▶ [Task] Copy out the records below, swapping "GUI agent" for "interface agent" everywhere it occurs and leaving everything else the same.

----- Excerpted data

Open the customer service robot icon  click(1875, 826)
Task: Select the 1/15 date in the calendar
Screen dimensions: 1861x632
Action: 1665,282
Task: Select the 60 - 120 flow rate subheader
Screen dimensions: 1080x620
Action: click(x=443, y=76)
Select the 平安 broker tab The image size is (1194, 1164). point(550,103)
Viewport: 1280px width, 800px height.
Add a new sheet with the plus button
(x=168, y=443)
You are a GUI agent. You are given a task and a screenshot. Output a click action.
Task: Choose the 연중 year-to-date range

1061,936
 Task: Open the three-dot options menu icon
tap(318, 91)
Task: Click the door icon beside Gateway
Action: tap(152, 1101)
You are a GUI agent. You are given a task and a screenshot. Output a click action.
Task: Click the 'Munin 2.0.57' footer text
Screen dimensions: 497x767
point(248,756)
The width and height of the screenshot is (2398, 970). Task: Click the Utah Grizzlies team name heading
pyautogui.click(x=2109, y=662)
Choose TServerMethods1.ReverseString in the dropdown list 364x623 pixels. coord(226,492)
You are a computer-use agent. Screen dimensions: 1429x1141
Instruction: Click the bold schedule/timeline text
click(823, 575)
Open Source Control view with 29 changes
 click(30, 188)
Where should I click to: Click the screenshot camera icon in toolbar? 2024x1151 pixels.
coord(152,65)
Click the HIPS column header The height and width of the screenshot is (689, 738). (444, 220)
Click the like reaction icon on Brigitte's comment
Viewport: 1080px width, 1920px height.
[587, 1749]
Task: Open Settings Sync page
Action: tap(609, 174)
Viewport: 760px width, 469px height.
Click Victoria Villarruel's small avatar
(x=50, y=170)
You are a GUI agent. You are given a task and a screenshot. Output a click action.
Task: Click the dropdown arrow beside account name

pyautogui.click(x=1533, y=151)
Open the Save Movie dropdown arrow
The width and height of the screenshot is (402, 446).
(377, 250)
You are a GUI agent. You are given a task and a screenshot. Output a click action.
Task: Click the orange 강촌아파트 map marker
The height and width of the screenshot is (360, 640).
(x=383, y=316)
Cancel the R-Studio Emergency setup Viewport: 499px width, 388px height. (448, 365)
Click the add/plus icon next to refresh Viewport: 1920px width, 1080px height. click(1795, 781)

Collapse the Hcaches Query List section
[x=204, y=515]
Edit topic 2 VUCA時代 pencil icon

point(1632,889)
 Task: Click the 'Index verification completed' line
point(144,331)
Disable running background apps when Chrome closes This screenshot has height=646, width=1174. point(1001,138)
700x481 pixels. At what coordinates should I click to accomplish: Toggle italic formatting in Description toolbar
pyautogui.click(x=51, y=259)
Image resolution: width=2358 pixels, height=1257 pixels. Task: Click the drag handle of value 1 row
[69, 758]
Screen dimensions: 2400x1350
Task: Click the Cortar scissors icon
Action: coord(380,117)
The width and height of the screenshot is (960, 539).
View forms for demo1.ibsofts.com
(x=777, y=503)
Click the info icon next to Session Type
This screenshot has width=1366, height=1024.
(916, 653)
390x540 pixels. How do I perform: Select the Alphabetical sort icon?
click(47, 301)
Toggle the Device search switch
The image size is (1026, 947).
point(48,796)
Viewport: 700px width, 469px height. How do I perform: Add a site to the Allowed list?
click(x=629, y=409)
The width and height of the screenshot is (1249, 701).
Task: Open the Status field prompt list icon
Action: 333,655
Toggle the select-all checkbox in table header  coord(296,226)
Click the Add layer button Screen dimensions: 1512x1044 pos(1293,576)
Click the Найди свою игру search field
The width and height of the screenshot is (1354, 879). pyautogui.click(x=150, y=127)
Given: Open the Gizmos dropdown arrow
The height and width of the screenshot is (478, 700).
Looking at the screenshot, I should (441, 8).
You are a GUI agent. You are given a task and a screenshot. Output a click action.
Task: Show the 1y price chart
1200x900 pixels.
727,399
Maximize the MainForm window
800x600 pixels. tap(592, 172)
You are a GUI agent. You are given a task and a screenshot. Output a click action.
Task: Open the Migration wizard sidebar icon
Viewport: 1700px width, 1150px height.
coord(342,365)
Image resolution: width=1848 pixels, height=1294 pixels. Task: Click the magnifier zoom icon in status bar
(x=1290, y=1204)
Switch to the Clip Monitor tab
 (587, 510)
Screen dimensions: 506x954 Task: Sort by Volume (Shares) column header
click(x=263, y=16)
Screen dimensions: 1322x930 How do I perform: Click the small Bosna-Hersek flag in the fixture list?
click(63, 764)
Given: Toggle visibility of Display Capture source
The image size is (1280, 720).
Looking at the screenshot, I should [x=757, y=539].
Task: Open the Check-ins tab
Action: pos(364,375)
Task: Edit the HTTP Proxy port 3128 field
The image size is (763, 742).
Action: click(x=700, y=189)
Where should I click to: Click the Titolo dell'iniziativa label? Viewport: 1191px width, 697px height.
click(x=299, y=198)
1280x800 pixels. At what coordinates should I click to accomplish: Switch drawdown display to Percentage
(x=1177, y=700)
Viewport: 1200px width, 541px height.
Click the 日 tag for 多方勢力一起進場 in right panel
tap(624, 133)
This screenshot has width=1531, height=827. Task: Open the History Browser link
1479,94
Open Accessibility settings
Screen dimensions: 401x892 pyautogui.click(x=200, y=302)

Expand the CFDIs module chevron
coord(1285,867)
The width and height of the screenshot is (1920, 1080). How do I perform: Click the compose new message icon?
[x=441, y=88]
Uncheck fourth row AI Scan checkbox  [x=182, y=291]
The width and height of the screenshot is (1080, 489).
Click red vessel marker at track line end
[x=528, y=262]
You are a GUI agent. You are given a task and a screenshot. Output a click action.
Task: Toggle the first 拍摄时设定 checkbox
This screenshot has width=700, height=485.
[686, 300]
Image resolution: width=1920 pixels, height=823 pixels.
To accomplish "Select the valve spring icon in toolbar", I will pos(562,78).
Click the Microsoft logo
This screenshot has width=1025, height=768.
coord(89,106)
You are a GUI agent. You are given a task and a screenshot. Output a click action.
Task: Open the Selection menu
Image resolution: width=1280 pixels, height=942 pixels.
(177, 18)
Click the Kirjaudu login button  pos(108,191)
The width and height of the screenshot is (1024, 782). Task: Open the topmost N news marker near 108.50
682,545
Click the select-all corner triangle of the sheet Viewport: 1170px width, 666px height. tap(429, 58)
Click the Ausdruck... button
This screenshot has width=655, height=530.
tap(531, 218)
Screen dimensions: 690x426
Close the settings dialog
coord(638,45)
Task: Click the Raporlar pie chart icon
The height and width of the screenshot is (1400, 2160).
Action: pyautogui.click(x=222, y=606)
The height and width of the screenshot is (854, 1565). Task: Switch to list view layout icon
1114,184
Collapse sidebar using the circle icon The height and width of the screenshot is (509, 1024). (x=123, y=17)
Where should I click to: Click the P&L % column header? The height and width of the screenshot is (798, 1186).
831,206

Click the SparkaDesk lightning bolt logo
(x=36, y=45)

----------

▶ [Solution to this problem]
Open the customer service robot icon  click(1875, 826)
Task: Select the 1/15 date in the calendar
Screen dimensions: 1861x632
Action: 1665,282
Task: Select the 60 - 120 flow rate subheader
Screen dimensions: 1080x620
Action: click(x=443, y=76)
Select the 平安 broker tab The image size is (1194, 1164). point(550,103)
Viewport: 1280px width, 800px height.
Add a new sheet with the plus button
(x=168, y=443)
You are a interface agent. You are given a task and a screenshot. Output a click action.
Task: Choose the 연중 year-to-date range

1061,936
 Task: Open the three-dot options menu icon
tap(318, 91)
Task: Click the door icon beside Gateway
Action: tap(152, 1101)
You are a interface agent. You are given a task and a screenshot. Output a click action.
Task: Click the 'Munin 2.0.57' footer text
Screen dimensions: 497x767
point(248,756)
The width and height of the screenshot is (2398, 970). Task: Click the Utah Grizzlies team name heading
pyautogui.click(x=2109, y=662)
Choose TServerMethods1.ReverseString in the dropdown list 364x623 pixels. coord(226,492)
You are a computer-use agent. Screen dimensions: 1429x1141
Instruction: Click the bold schedule/timeline text
click(823, 575)
Open Source Control view with 29 changes
 click(30, 188)
Where should I click to: Click the screenshot camera icon in toolbar? 2024x1151 pixels.
coord(152,65)
Click the HIPS column header The height and width of the screenshot is (689, 738). (444, 220)
Click the like reaction icon on Brigitte's comment
Viewport: 1080px width, 1920px height.
[587, 1749]
Task: Open Settings Sync page
Action: tap(609, 174)
Viewport: 760px width, 469px height.
Click Victoria Villarruel's small avatar
(x=50, y=170)
You are a interface agent. You are given a task and a screenshot. Output a click action.
Task: Click the dropdown arrow beside account name

pyautogui.click(x=1533, y=151)
Open the Save Movie dropdown arrow
The width and height of the screenshot is (402, 446).
(377, 250)
You are a interface agent. You are given a task and a screenshot. Output a click action.
Task: Click the orange 강촌아파트 map marker
The height and width of the screenshot is (360, 640).
(x=383, y=316)
Cancel the R-Studio Emergency setup Viewport: 499px width, 388px height. (448, 365)
Click the add/plus icon next to refresh Viewport: 1920px width, 1080px height. click(1795, 781)

Collapse the Hcaches Query List section
[x=204, y=515]
Edit topic 2 VUCA時代 pencil icon

point(1632,889)
 Task: Click the 'Index verification completed' line
point(144,331)
Disable running background apps when Chrome closes This screenshot has height=646, width=1174. point(1001,138)
700x481 pixels. At what coordinates should I click to accomplish: Toggle italic formatting in Description toolbar
pyautogui.click(x=51, y=259)
Image resolution: width=2358 pixels, height=1257 pixels. Task: Click the drag handle of value 1 row
[69, 758]
Screen dimensions: 2400x1350
Task: Click the Cortar scissors icon
Action: coord(380,117)
The width and height of the screenshot is (960, 539).
View forms for demo1.ibsofts.com
(x=777, y=503)
Click the info icon next to Session Type
This screenshot has width=1366, height=1024.
(916, 653)
390x540 pixels. How do I perform: Select the Alphabetical sort icon?
click(47, 301)
Toggle the Device search switch
The image size is (1026, 947).
point(48,796)
Viewport: 700px width, 469px height. How do I perform: Add a site to the Allowed list?
click(x=629, y=409)
The width and height of the screenshot is (1249, 701).
Task: Open the Status field prompt list icon
Action: 333,655
Toggle the select-all checkbox in table header  coord(296,226)
Click the Add layer button Screen dimensions: 1512x1044 pos(1293,576)
Click the Найди свою игру search field
The width and height of the screenshot is (1354, 879). pyautogui.click(x=150, y=127)
Given: Open the Gizmos dropdown arrow
The height and width of the screenshot is (478, 700).
Looking at the screenshot, I should (441, 8).
You are a interface agent. You are given a task and a screenshot. Output a click action.
Task: Show the 1y price chart
1200x900 pixels.
727,399
Maximize the MainForm window
800x600 pixels. tap(592, 172)
You are a interface agent. You are given a task and a screenshot. Output a click action.
Task: Open the Migration wizard sidebar icon
Viewport: 1700px width, 1150px height.
coord(342,365)
Image resolution: width=1848 pixels, height=1294 pixels. Task: Click the magnifier zoom icon in status bar
(x=1290, y=1204)
Switch to the Clip Monitor tab
 (587, 510)
Screen dimensions: 506x954 Task: Sort by Volume (Shares) column header
click(x=263, y=16)
Screen dimensions: 1322x930 How do I perform: Click the small Bosna-Hersek flag in the fixture list?
click(63, 764)
Given: Toggle visibility of Display Capture source
The image size is (1280, 720).
Looking at the screenshot, I should [x=757, y=539].
Task: Open the Check-ins tab
Action: pos(364,375)
Task: Edit the HTTP Proxy port 3128 field
The image size is (763, 742).
Action: click(x=700, y=189)
Where should I click to: Click the Titolo dell'iniziativa label? Viewport: 1191px width, 697px height.
click(x=299, y=198)
1280x800 pixels. At what coordinates should I click to accomplish: Switch drawdown display to Percentage
(x=1177, y=700)
Viewport: 1200px width, 541px height.
Click the 日 tag for 多方勢力一起進場 in right panel
tap(624, 133)
This screenshot has width=1531, height=827. Task: Open the History Browser link
1479,94
Open Accessibility settings
Screen dimensions: 401x892 pyautogui.click(x=200, y=302)

Expand the CFDIs module chevron
coord(1285,867)
The width and height of the screenshot is (1920, 1080). How do I perform: Click the compose new message icon?
[x=441, y=88]
Uncheck fourth row AI Scan checkbox  [x=182, y=291]
The width and height of the screenshot is (1080, 489).
Click red vessel marker at track line end
[x=528, y=262]
You are a interface agent. You are given a task and a screenshot. Output a click action.
Task: Toggle the first 拍摄时设定 checkbox
This screenshot has width=700, height=485.
[686, 300]
Image resolution: width=1920 pixels, height=823 pixels.
To accomplish "Select the valve spring icon in toolbar", I will pos(562,78).
Click the Microsoft logo
This screenshot has width=1025, height=768.
coord(89,106)
You are a interface agent. You are given a task and a screenshot. Output a click action.
Task: Open the Selection menu
Image resolution: width=1280 pixels, height=942 pixels.
(177, 18)
Click the Kirjaudu login button  pos(108,191)
The width and height of the screenshot is (1024, 782). Task: Open the topmost N news marker near 108.50
682,545
Click the select-all corner triangle of the sheet Viewport: 1170px width, 666px height. tap(429, 58)
Click the Ausdruck... button
This screenshot has width=655, height=530.
tap(531, 218)
Screen dimensions: 690x426
Close the settings dialog
coord(638,45)
Task: Click the Raporlar pie chart icon
The height and width of the screenshot is (1400, 2160).
Action: pyautogui.click(x=222, y=606)
The height and width of the screenshot is (854, 1565). Task: Switch to list view layout icon
1114,184
Collapse sidebar using the circle icon The height and width of the screenshot is (509, 1024). (x=123, y=17)
Where should I click to: Click the P&L % column header? The height and width of the screenshot is (798, 1186).
831,206

Click the SparkaDesk lightning bolt logo
(x=36, y=45)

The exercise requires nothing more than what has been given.